The short life and times of vibrational polaritons
There is a lot of interest in vibrational polaritons because they appear to modify chemistry.1 Following the initial studies of infrared spectra of strong coupling to polymer carbonyls and metal carbonyls dissolved in solution,2,3,4 the first transient infrared absorption studies were reported for W(CO)6 in hexane which were aimed at identifying modified vibrational dynamics,5 especially for vibrationally excited polaritons, that might account for cavity modified reactions. However, clear evidence of modified vibrational dynamics for polaritons, or even convincing demonstrations of clear spectral signatures of vibrational polaritons, remains elusive. Although aspects of the signal were initially attributed to excited state polaritons, the observed transient response is dominated by polariton contraction and enhanced excited state absorption, all phenomena described by linear optical response of the bare molecules. Two dimensional infrared (2D IR) of vibration polaritons from strong coupling to W(CO)6 showed that exciting reservoir, non-polariton states can create a response that includes polariton contraction and enhanced excited state absorption.6 Analysis of 2DIR measurements of nitroprusside anion in methanol involved subtracting the reservoir, non- polariton contributions to the signal and indicted that some of the remaining response is from excited polaritons.7 This analysis was challenged by the Kubarych group who provided insight that some early time response could be due to inhomogeneities in the molecular absorption band.8,9 In order to explain this early time response, a microscopic theory that expanded on a transfer matrix model by including excitation of the reservoir band was developed for the spectroscopy of cavity- coupled molecules that includes band inhomogeneity and can predict 2DIR spectra from molecular polaritons. The theory provides a unified picture for a global understanding of recent spectroscopic experiments on molecular polaritons. There is still the question of whether vibrationally excited polaritons exist and if so, how to reveal them.
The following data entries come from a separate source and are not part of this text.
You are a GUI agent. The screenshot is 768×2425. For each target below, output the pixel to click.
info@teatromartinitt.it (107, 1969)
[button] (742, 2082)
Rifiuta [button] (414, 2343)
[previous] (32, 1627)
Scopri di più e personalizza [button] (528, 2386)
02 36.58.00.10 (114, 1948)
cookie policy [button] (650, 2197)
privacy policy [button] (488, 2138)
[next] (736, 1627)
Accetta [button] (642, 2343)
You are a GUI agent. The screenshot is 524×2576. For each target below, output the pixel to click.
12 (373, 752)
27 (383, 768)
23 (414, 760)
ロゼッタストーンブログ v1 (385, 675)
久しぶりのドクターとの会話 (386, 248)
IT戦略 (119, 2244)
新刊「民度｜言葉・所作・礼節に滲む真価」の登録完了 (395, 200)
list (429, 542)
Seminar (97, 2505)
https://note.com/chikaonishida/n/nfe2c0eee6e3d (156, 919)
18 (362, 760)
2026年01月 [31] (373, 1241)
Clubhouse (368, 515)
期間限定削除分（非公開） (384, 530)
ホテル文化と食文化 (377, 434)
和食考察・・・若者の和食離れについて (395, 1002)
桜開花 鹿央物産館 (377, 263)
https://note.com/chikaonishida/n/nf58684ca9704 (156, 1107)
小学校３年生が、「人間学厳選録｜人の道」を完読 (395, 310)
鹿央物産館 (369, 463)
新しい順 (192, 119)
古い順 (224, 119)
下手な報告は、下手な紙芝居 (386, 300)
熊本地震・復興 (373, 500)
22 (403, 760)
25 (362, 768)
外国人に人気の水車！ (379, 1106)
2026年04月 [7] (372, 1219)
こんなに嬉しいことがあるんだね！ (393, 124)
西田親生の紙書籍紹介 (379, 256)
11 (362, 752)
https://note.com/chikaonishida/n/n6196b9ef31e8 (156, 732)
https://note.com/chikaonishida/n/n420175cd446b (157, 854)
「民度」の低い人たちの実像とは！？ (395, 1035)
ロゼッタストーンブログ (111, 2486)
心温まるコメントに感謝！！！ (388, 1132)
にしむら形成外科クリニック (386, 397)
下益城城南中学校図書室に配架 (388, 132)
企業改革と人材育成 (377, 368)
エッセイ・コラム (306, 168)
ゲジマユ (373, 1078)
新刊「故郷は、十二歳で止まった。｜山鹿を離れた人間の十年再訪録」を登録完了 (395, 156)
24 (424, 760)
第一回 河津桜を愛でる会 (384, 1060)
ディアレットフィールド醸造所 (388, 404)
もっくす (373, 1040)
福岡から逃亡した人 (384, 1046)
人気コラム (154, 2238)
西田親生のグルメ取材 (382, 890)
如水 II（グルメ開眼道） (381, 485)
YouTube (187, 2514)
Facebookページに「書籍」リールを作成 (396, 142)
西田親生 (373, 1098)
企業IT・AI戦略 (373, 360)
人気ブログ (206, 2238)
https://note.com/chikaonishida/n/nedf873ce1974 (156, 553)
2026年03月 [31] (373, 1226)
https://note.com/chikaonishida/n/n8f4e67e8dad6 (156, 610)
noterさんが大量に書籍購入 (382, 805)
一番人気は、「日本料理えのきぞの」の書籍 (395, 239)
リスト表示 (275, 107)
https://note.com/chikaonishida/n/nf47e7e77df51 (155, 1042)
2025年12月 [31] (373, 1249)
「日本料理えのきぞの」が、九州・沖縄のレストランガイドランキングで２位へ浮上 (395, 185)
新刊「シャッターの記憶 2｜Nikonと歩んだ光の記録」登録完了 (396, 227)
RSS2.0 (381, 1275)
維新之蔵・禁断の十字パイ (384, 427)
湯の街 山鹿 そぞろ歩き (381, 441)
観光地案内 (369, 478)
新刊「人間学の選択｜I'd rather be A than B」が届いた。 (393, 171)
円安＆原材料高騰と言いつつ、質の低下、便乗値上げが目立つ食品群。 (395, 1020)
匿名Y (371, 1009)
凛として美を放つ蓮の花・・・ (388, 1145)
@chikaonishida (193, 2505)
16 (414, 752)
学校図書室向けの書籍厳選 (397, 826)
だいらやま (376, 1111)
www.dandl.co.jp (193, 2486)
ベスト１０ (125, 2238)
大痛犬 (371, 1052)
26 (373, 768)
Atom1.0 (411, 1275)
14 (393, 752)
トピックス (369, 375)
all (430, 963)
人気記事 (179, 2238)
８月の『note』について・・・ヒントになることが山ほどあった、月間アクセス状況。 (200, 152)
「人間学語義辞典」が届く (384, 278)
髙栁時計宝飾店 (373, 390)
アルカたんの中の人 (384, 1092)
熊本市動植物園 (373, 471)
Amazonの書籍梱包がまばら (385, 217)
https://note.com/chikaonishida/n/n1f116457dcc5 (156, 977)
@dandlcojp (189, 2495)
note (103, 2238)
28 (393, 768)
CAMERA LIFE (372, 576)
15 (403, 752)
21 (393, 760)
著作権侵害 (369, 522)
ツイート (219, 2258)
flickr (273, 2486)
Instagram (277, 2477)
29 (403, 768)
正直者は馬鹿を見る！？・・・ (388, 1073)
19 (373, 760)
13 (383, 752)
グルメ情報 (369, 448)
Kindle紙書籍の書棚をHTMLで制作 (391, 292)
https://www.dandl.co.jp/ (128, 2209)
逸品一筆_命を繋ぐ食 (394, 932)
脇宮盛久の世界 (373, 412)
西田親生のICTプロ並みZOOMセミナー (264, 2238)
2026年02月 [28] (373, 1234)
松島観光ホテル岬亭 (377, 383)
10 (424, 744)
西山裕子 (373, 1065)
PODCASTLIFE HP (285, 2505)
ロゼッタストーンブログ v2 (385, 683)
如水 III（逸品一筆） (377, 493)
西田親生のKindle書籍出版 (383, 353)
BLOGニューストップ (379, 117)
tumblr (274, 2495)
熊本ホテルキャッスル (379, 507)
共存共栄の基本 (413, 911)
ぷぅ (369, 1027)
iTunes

[1] Hutchison et al., Angew. Chem., Int. Ed. 51, 1592 (2012).
[2] Long and Simpkins, ACS Photonics 2, 130, 2015.
[3] Shalabney et al., Nat. Comm. 6, 5981 (2015).
[4] Long et al. et al., ACS Photonics 2, 1460 (2015).
[5] Dunkelberger et al., Nat. Comm. 7, 13504 (2016).
[6] Xiang et al., PNAS 201722063 (2017).
[7] Grafton et al., Nature Comm. 12, 214 (2021).
[8] Simpkins et al., J. Phys. Chem. Lett. 14, 983 (2023).
[9] Duan et al., J. Phys. Chem. Lett. 12, 11406 (2021).